A modificarsi nel tempo è stato il ceto medio, al quale sono state diminuite progressivamente tutele e garanzie, trasformando così il ‘povero’ da ben visibile, a ben nascosto. Il ‘nuovo povero’, infatti, è dentro la società, ne fa parte, ma deve ancora rendersene conto. In poche parole non sa di esserlo, ma lo è. Perché questo? Per lo spostamento della soglia riconosciuta di povertà che ha portato un impoverimento progressivo di larghe fasce della popolazione che non si sono accorte di esserne entrate a far parte.
L’impoverimento dunque non considera solo le entrate economiche di ogni famiglia, ma anche la maggiore difficoltà di usufruire dei diritti fondamentali che prima il sistema – paese riusciva a garantire, salute e istruzione in primis. Oggi essere poveri significa sentirsi negati il diritto al lavoro, alla famiglia, all’abitazione, alla giustizia, all’educazione, alla salute. In quattro anni i poveri sono aumentati del 13,8%, con il picco del Mezzogiorno con il 74%.

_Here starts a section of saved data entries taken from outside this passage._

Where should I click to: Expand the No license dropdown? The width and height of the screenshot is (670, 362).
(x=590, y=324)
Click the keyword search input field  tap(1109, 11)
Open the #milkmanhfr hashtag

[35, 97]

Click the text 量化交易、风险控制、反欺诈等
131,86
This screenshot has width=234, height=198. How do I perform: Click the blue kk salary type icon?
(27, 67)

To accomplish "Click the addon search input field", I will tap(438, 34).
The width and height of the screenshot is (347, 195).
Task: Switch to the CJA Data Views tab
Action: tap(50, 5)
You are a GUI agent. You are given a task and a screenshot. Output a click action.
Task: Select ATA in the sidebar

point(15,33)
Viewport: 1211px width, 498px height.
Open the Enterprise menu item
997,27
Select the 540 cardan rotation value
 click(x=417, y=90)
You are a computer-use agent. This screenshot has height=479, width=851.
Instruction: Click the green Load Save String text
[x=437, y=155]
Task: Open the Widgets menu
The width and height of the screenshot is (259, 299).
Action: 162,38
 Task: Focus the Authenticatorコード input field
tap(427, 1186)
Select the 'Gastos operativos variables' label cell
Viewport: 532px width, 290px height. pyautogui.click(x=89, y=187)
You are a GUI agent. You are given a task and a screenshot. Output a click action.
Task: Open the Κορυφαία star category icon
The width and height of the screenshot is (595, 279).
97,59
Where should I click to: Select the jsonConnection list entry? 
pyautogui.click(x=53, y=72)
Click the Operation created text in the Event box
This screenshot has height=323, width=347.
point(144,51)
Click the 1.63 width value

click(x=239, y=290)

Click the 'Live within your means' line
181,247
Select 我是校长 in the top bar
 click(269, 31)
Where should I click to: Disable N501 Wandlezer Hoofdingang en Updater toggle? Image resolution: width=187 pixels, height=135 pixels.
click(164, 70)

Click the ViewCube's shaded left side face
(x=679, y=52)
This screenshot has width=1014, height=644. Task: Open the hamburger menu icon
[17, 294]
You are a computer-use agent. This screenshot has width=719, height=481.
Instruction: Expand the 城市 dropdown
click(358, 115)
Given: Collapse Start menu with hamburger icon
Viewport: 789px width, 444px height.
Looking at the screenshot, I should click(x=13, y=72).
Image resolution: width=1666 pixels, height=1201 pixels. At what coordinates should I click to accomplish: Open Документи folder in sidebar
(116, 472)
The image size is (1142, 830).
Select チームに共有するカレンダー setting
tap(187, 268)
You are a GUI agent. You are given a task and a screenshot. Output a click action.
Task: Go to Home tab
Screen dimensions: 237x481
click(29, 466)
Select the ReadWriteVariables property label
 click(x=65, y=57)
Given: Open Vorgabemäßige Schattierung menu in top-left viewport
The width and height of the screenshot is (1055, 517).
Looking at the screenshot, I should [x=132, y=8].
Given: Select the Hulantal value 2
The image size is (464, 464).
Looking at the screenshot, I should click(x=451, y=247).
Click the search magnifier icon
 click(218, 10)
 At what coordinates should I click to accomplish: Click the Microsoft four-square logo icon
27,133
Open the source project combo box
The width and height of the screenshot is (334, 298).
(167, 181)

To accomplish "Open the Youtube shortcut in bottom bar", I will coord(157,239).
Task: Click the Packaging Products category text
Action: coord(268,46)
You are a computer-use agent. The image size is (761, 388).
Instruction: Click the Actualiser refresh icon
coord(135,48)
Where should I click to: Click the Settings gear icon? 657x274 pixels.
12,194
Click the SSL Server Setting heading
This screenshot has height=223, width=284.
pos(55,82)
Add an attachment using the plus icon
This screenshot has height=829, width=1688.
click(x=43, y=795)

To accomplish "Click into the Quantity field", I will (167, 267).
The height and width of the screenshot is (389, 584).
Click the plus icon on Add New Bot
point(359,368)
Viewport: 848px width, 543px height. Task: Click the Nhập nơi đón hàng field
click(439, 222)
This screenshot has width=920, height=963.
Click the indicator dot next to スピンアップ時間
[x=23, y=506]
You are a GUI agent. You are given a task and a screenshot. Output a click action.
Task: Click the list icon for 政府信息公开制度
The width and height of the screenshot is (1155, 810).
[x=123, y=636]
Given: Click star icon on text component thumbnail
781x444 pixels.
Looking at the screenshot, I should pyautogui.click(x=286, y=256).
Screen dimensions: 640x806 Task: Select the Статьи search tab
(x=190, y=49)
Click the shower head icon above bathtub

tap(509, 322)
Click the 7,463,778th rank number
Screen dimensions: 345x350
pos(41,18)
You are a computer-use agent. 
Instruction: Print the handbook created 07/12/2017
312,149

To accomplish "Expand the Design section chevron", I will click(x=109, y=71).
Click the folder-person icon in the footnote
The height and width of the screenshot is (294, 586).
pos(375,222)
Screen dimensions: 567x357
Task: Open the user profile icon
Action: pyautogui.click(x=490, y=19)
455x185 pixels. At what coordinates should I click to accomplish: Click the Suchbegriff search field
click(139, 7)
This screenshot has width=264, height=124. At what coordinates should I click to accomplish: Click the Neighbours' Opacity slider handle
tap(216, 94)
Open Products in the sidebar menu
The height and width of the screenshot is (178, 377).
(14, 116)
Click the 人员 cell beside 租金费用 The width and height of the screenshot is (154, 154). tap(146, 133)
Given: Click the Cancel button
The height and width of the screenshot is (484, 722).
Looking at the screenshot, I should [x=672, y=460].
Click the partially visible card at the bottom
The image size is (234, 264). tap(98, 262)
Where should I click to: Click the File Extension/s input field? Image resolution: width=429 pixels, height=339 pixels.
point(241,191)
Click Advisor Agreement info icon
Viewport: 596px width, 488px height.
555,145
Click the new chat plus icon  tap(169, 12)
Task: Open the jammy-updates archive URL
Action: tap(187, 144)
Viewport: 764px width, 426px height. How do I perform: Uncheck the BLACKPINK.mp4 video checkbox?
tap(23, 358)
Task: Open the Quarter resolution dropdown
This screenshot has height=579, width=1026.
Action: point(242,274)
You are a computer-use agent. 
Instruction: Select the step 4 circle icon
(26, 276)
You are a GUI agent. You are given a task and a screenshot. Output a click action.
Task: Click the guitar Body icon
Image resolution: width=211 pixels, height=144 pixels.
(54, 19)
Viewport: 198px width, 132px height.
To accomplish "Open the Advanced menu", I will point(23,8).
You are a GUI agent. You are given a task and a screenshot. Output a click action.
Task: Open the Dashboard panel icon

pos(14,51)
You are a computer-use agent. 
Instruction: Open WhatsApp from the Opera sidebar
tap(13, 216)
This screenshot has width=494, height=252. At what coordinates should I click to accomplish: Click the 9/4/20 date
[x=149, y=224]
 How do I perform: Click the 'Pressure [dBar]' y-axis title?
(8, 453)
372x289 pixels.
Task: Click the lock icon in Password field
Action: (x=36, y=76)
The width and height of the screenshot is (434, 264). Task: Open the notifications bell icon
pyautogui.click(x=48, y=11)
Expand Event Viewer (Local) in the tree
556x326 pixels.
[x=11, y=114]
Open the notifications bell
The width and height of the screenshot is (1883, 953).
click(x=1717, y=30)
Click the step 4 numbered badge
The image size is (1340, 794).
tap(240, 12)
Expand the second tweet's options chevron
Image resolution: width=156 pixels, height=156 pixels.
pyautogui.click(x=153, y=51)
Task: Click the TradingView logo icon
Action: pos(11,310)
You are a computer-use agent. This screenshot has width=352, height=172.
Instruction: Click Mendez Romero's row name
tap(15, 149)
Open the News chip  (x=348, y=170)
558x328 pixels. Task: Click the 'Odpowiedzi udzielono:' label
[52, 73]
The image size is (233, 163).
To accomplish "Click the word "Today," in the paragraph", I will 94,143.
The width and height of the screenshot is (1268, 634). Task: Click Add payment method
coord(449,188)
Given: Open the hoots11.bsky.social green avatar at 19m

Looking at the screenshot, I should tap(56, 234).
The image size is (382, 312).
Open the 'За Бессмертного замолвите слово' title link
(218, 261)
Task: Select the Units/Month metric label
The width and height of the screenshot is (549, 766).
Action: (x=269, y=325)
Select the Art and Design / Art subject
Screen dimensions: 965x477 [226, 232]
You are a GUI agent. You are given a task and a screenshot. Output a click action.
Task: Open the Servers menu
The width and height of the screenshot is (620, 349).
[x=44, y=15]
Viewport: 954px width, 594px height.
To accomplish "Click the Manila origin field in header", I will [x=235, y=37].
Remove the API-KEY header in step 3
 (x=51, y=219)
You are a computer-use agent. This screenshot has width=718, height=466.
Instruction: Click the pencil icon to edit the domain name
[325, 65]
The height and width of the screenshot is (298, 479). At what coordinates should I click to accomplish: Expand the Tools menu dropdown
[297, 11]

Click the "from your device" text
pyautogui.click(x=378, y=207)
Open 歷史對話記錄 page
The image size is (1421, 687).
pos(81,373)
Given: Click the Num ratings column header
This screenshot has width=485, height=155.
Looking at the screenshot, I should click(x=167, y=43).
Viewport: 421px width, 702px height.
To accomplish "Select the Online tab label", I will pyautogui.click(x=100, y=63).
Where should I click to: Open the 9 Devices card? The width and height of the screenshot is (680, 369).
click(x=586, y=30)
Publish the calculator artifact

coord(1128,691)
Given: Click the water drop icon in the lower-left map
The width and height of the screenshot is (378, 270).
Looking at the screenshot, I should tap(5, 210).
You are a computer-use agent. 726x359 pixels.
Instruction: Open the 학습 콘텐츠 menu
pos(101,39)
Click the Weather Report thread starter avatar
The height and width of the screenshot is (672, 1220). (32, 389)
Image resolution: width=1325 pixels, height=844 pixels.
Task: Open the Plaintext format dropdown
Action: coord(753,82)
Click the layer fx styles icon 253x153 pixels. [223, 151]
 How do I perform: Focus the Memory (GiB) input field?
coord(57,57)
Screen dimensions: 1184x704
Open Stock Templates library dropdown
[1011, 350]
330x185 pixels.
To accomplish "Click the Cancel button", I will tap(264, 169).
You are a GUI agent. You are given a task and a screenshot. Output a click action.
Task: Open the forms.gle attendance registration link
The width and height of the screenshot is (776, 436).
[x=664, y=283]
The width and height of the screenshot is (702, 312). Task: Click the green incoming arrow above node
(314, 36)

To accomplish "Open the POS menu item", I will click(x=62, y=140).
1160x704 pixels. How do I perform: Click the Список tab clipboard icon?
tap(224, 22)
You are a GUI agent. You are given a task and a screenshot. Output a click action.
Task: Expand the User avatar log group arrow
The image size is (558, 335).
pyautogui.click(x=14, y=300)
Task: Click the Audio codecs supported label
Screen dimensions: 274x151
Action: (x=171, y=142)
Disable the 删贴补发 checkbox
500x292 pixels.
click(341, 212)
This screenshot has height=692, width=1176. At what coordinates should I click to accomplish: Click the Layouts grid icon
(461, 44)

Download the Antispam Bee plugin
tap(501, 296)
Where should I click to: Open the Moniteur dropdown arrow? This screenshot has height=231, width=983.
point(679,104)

L’Italia, dunque, è sempre più povera, perché sempre di più sono le categorie che entrano a far parte delle fasce di povertà. Si stima che i milioni di italiani in condizioni di povertà nel 2010 siano 8,3, pari praticamente al 13,8% della popolazione. Ad avere la peggio i giovani senza lavoro che stanno prosciugando i risparmi dei loro genitori, i separati (soprattutto i padri), chi ha perso il lavoro e ha un mutuo da pagare e chi pur avendo casa e lavoro, con una famiglia a carico, non riesce a sbarcare il lunario.
Secondo i dati Istat 2011, così come riportati dal Rapporto, il 2010 ha registrato solo un piccolo incremento nel numero di famiglie in condizioni di povertà: si è passati da 2,657 milioni (10,8%) a 2,734 milioni (11%). Nel 2010 la povertà relativa è aumentata, rispetto all’anno precedente, tra le famiglie di 5 o più componenti dal 24,9 al 29,9%, tra le famiglie con un solo genitore dall’11,8 al 14,1%, tra i nuclei residenti nel Mezzogiorno con tre o più figli minori dal 36,7 al 47,3% e tra le famiglie di ritirati dal lavoro in cui almeno un componente non ha mai lavorato e non cerca lavoro dal 13,7 al 17,1%.
E non solo, la povertà è arrivata ed aumentata anche tra le famiglie che hanno come persona di riferimento un lavoratore autonomo (dal 6,2 al 7,8%) o con un titolo di studio medio-alto (dal 4,8 al 5,6%). I disagi maggiori li subiscono i giovani che non riescono a trovare lavoro, vivendo perennemente nella precarietà che diventa successivamente anche personale. Non è quindi poi così difficile ritrovarsi velocemente in una situazione di povertà, anche estrema: ad entrare nella trappola coloro che perdendo il lavoro non hanno vicino l’àncora di salvataggio, la famiglia. Come quei padri che hanno perso il lavoro e non vivono in casa dopo una separazione. Oltre al problema anziani ridotti al limite della sussistenza, quindi, si aggiungono i giovani, incanalati in un tunnel che sembra ormai statico, senza ombra di dinamicità.
Non è con i tagli che tutti questi numeri possono essere spazzati via, l’unica soluzione è unire le forze e ragionare sulle misure da mettere in atto per combattere la crisi nel minor tempo possibile.